= TASK STATEMENT =
Give an exact copy of the line that has "Task: Select the cell containing $375.00" and of every line below it, through the last, with nothing else.

─── DATASET ───

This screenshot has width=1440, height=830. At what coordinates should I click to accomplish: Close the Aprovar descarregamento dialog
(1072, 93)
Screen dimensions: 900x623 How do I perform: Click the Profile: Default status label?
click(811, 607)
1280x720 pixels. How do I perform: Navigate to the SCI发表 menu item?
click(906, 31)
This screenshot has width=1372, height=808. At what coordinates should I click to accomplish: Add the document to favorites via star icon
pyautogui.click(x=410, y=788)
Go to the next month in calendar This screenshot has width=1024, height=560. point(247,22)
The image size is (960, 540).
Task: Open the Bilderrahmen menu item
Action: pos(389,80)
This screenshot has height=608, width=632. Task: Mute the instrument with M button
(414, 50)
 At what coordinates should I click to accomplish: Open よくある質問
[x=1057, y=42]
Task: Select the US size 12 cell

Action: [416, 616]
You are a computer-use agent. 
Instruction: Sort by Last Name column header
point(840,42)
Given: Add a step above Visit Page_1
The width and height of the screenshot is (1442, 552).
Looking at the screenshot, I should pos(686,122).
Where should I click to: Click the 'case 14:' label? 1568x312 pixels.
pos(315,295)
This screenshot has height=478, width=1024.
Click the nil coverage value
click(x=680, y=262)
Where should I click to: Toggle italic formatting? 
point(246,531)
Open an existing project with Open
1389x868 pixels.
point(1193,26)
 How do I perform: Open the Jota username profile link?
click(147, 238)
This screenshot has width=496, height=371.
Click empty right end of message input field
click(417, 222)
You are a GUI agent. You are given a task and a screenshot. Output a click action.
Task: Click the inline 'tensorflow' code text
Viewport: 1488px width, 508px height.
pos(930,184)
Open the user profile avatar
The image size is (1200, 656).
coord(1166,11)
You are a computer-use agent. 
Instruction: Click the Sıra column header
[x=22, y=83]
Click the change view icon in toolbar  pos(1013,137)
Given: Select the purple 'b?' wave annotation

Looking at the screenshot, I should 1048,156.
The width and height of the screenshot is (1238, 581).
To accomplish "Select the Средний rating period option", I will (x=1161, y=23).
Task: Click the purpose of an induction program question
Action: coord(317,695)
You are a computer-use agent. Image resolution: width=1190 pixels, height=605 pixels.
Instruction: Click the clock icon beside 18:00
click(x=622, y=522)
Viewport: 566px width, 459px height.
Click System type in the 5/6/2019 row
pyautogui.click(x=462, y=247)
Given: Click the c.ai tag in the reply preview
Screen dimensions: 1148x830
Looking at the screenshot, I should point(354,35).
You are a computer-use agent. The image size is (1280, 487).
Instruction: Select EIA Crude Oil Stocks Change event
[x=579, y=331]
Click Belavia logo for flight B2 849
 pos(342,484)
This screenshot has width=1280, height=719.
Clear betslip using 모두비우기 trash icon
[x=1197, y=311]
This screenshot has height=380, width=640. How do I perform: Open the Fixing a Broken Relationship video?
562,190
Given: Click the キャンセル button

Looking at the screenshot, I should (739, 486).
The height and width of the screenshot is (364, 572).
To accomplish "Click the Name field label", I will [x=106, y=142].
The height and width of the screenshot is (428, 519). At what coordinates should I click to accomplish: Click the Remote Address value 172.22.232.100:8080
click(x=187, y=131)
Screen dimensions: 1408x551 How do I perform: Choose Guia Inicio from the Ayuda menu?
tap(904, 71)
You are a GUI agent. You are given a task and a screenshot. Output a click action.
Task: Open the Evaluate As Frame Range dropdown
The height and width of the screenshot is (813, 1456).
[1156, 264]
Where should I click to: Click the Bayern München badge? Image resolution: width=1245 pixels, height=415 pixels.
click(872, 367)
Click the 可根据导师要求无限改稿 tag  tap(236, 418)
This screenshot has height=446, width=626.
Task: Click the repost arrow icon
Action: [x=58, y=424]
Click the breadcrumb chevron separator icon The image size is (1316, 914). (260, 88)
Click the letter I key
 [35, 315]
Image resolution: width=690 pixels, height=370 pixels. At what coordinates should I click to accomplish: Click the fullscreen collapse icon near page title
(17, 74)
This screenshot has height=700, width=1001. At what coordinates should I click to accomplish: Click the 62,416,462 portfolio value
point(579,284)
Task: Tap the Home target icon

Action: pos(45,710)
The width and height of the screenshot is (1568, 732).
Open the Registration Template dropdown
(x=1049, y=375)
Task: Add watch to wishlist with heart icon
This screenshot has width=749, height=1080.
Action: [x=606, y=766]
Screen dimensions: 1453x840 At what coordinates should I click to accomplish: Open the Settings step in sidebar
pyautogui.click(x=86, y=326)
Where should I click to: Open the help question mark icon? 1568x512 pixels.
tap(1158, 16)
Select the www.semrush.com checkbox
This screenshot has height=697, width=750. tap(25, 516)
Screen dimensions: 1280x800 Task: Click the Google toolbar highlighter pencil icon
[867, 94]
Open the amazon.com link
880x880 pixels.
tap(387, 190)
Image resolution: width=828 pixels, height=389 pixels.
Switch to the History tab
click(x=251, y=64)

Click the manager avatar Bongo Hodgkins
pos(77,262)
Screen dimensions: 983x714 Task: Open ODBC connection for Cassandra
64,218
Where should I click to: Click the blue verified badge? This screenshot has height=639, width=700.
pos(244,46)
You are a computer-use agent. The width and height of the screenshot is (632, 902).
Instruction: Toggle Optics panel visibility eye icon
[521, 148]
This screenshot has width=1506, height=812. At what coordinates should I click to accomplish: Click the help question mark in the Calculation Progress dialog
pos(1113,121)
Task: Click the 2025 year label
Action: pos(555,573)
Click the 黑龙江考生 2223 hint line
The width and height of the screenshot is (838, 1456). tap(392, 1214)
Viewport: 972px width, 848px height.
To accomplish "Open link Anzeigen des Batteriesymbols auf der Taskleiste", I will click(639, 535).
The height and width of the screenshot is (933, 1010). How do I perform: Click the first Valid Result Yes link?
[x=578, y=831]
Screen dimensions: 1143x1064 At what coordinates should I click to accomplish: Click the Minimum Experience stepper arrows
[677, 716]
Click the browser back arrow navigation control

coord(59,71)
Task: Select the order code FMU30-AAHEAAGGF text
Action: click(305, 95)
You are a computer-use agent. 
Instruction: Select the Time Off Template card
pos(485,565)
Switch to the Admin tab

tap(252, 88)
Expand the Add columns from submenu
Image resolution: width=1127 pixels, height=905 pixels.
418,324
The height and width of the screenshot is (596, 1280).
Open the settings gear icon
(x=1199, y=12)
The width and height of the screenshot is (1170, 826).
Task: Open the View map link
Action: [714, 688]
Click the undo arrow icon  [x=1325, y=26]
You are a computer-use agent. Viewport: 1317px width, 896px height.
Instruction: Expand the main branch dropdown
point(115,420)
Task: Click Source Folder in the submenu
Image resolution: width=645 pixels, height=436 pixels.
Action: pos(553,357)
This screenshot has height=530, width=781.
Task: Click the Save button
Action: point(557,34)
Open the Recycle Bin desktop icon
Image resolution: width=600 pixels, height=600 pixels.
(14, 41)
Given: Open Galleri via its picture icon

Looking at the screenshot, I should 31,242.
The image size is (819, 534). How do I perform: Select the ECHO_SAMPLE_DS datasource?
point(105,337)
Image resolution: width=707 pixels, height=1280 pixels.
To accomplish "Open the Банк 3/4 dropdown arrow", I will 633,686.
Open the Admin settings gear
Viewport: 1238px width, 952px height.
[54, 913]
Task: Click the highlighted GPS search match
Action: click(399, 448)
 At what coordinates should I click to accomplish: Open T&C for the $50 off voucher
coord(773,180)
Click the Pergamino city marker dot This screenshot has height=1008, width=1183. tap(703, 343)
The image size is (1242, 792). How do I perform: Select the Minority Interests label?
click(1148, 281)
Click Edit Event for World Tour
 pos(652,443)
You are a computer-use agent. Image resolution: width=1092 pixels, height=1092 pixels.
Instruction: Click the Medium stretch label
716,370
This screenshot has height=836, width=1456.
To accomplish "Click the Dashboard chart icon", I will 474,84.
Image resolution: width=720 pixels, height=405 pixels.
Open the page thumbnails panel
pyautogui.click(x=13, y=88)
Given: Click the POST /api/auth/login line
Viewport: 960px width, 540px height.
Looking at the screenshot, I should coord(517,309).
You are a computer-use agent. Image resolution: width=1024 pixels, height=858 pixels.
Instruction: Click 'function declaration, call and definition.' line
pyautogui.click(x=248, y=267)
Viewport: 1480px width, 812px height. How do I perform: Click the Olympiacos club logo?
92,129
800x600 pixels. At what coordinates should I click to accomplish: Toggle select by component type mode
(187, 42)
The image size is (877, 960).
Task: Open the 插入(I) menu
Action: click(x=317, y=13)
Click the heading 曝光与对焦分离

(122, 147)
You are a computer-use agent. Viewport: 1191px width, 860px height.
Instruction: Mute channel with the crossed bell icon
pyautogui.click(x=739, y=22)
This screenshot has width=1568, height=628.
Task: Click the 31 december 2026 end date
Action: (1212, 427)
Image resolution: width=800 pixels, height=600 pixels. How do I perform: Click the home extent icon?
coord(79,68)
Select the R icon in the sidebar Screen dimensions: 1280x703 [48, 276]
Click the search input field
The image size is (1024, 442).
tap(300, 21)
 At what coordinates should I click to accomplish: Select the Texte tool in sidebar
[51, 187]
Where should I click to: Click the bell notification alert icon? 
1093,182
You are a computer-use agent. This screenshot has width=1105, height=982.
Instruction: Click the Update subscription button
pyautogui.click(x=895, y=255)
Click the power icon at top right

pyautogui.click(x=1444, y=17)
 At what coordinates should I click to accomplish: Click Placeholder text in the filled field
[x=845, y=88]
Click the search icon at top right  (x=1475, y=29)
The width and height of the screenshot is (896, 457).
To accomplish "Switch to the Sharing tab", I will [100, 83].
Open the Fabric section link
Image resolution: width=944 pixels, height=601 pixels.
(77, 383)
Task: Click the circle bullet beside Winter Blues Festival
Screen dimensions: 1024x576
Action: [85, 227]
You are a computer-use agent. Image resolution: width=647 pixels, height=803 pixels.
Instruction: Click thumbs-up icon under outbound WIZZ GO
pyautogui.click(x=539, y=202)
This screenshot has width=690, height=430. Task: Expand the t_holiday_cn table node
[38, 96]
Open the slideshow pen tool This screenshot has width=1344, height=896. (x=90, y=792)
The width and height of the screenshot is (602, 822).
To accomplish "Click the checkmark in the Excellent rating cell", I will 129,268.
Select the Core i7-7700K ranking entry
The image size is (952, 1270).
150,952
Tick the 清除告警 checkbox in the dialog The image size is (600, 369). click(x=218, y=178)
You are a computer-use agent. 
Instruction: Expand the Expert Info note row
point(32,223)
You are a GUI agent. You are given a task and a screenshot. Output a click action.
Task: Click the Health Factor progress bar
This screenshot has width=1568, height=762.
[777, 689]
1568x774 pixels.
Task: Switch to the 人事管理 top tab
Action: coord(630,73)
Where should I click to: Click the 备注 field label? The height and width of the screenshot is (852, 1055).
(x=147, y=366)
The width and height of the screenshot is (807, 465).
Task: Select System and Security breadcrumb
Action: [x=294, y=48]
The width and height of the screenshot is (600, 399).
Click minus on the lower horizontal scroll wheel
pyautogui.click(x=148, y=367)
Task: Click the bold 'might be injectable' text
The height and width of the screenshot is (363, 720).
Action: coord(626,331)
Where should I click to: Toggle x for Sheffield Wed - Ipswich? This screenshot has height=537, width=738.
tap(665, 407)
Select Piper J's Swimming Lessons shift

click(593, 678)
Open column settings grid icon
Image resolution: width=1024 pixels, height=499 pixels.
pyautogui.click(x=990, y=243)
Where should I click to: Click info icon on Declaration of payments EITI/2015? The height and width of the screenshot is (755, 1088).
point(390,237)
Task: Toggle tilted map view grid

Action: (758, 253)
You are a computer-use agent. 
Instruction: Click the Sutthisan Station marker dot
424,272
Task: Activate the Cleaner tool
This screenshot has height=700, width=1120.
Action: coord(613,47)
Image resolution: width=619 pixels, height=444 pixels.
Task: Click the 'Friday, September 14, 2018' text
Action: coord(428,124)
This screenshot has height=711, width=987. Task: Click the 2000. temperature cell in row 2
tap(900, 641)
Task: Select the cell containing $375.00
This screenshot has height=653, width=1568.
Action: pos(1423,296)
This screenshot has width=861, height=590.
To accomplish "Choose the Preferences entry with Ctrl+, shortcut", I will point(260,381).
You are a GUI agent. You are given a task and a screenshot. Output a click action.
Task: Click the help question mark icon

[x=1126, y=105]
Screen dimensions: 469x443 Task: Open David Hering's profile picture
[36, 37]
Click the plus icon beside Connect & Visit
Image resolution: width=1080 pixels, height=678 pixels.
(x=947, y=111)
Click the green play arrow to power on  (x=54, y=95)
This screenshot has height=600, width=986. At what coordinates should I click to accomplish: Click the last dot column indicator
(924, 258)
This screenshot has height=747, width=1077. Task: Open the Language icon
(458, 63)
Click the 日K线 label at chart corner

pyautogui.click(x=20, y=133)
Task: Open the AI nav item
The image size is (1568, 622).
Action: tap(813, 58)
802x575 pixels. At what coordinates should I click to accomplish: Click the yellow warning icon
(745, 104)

───

= YOUR RESPONSE =
Task: Select the cell containing $375.00
This screenshot has height=653, width=1568.
Action: pos(1423,296)
This screenshot has width=861, height=590.
To accomplish "Choose the Preferences entry with Ctrl+, shortcut", I will point(260,381).
You are a GUI agent. You are given a task and a screenshot. Output a click action.
Task: Click the help question mark icon

[x=1126, y=105]
Screen dimensions: 469x443 Task: Open David Hering's profile picture
[36, 37]
Click the plus icon beside Connect & Visit
Image resolution: width=1080 pixels, height=678 pixels.
(x=947, y=111)
Click the green play arrow to power on  (x=54, y=95)
This screenshot has height=600, width=986. At what coordinates should I click to accomplish: Click the last dot column indicator
(924, 258)
This screenshot has height=747, width=1077. Task: Open the Language icon
(458, 63)
Click the 日K线 label at chart corner

pyautogui.click(x=20, y=133)
Task: Open the AI nav item
The image size is (1568, 622).
Action: tap(813, 58)
802x575 pixels. At what coordinates should I click to accomplish: Click the yellow warning icon
(745, 104)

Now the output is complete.